Education and Experience

  • 5+ years experience post Master's degree in biology, Biochemistry, Molecular Biology or 8 -10yrs equivalent experience in quality control testing, analytical development, or GMP; OR a; OR a PhD degree in a relevant scientific discipline with 2+ years of experience.
  • Experience in Cell or Gene Therapy.
  • Experience in leading both early phase qualification and late phase validation.


We offer the opportunity to join a highly dynamic biotech company. You can expect a collaborative environment created by a team with deep scientific expertise and an industrial track-record in T cell therapies. We value pro-active team-players who pursue their goals with dedication, endurance and a daring mindset. If you share our commitment to make a difference to patients in need, we can provide a unique opportunity to be a major contributor to the success of a well-positioned, well-financed growth-stage biotechnology company.

The anticipated salary range for candidates who will work in Santa Monica, CA is $125,000 to $149,000. The final salary offered to a successful candidate will be dependent on several factors that may include but are not limited to the type and length of experience within the job type and length of experience within the industry, education, etc.

At this time, Neogene is not sponsoring VISAs.

Neogene Therapeutics requires all US employees to be fully vaccinated for COVID-19 but will consider requests for reasonable accommodations as required by applicable law.
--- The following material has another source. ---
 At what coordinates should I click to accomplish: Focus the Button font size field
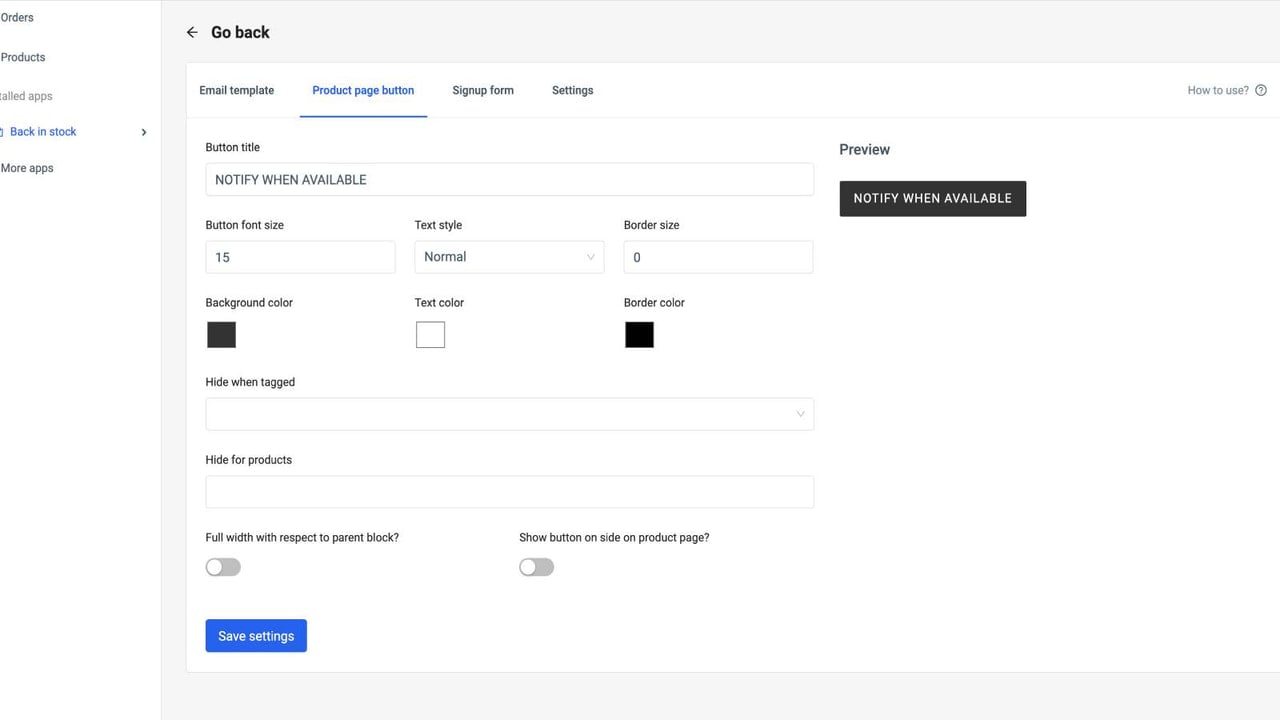300,257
At Neogene we celebrate the diversity of our employees and our leadership. Neogene is an equal opportunity employer, and all qualified applicants will receive consideration for employment without regard to race, color, religion, sex, national origin, disability status, protected veteran status or any other characteristic protected by law.



DE&I Statement

AstraZeneca embraces diversity and equality of opportunity. We are committed to building an inclusive and diverse team representing all backgrounds, with as wide a range of perspectives as possible, and harnessing industry-leading skills. We believe that the more inclusive we are, the better our work will be. We welcome and consider applications to join our team from all qualified candidates, regardless of their characteristics. We comply with all applicable laws and regulations on non-discrimination in employment (and recruitment), as well as work authorization and employment eligibility verification requirements.